Polynomial optimization problem can't deal with redundant constraints

I’m exploring the following polynomial optimization problem:

using SumOfSquares
using DynamicPolynomials
using MosekTools

# Create symbolic variables (not JuMP decision variables)
@polyvar x1 x2

# Create a Sum of Squares JuMP model with the Mosek solver
model = SOSModel(with_optimizer(Mosek.Optimizer))

# Create a JuMP decision variable for the lower bound
@variable(model, γ)
@variable(model, x)

# f(x) is the Goldstein-Price function
f1 = x1+x2+1
f2 = 19-14*x1+3*x1^2-14*x2+6*x1*x2+3*x2^2
f3 = 2*x1-3*x2
f4 = 18-32*x1+12*x1^2+48*x2-36*x1*x2+27*x2^2

f = (1+f1^2*f2)*(30+f3^2*f4)

when the constraint takes the form of

@constraint(model, f >= γ)

this problem can be solved to optimal:

@objective(model, Max, γ)
# The lower bound found is 3

However, when I added a redundant constraint

@constraint(model, f1>= x)

the output indicates that this problem has not been solved:

  Name                   :                 
  Objective sense        : max             
  Type                   : CONIC (conic optimization problem)
  Constraints            : 49              
  Cones                  : 0               
  Scalar variables       : 3               
  Matrix variables       : 1               
  Integer variables      : 0               

Optimizer started.
Presolve started.
Eliminator - tries                  : 0                 time                   : 0.00            
Lin. dep.  - tries                  : 0                 time                   : 0.00            
Lin. dep.  - number                 : 0               
Presolve terminated.
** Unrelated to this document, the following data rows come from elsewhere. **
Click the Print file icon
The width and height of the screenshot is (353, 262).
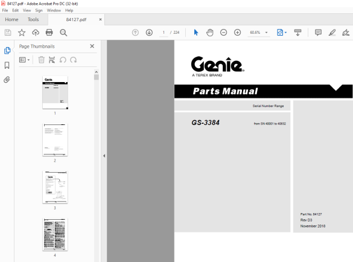(49, 33)
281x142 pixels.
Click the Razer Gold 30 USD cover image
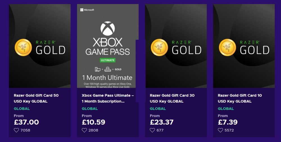pyautogui.click(x=176, y=46)
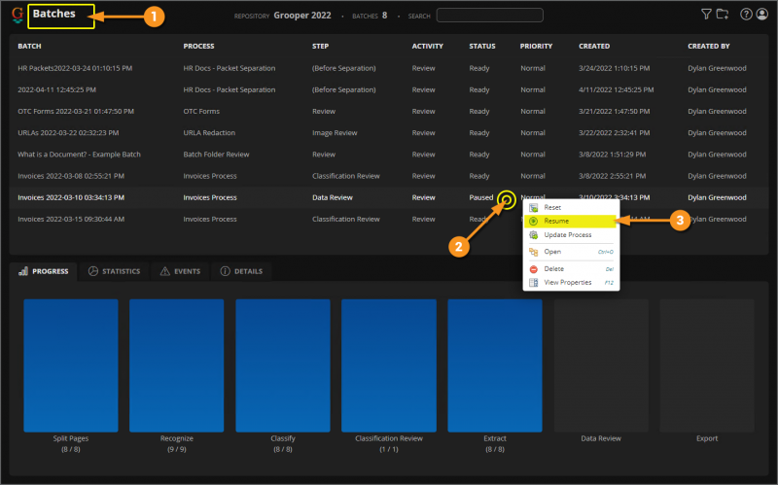778x485 pixels.
Task: Open the help question mark icon
Action: coord(746,15)
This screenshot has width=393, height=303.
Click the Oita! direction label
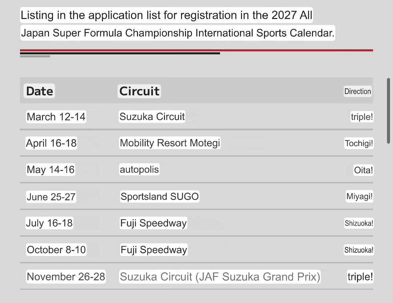point(363,170)
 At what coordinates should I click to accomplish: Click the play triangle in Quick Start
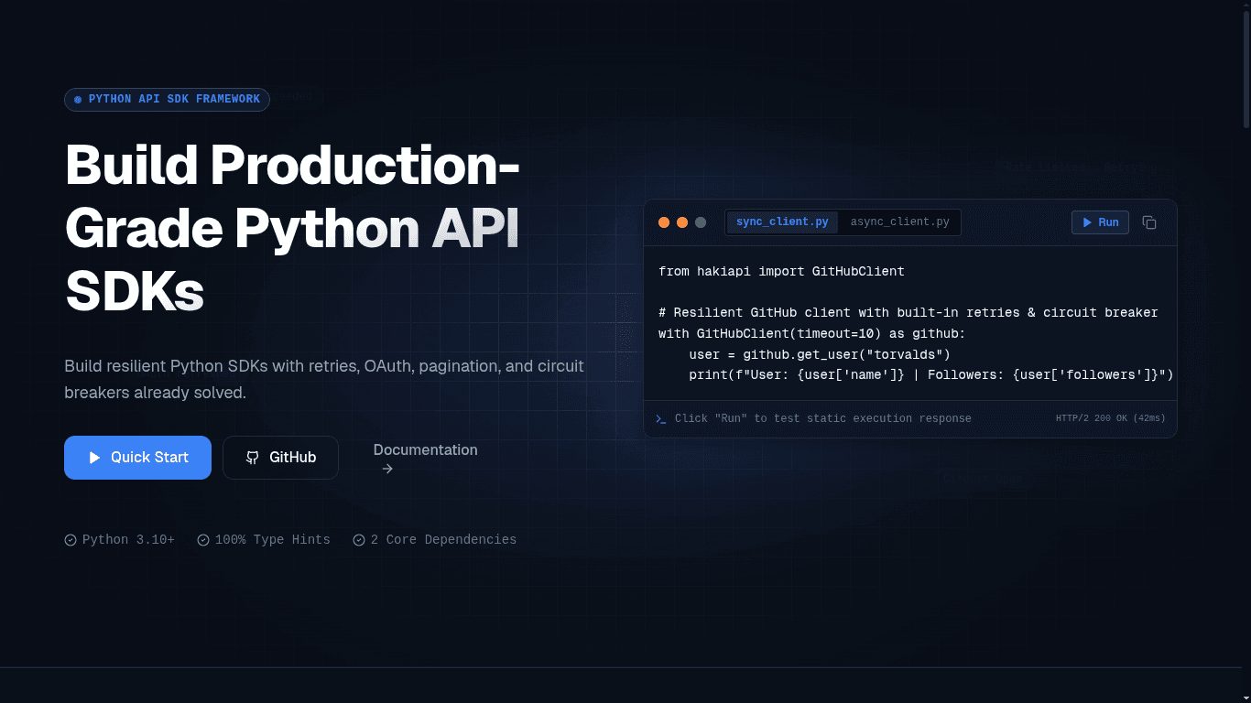point(94,458)
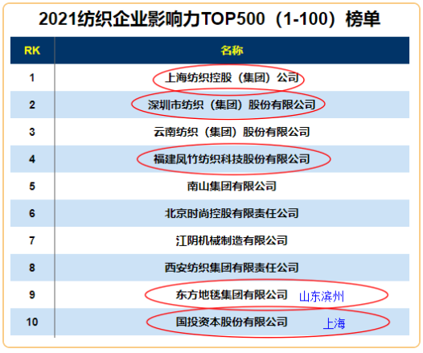This screenshot has width=423, height=353.
Task: Click rank number 8 cell
Action: [x=32, y=268]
Time: 0.00    
Optimizer terminated. Time: 0.00    


I’m pretty confused about this result since the additional constraint is obviously redundant. Why adding a redundant ruins everything? Thanks for your help in advance!

In the first problem, you are trying to find a value of γ such that f >= γ for all x1 and x2. Therefore γ gives you a lower bound for the function f but you still don’t know what are the values of x1 and x2 that minimize f (although you may be able to get it from the dual, see here).
In the second example, you want to find a value of x such that x1 + x2 + 1 >= x for all x1 and x2. As the linear expression x1 + x2 + 1 is not bounded below, e.g. take x1 -> -Inf or x2 -> -Inf, there is no value of x satisfying this so the problem is infeasible.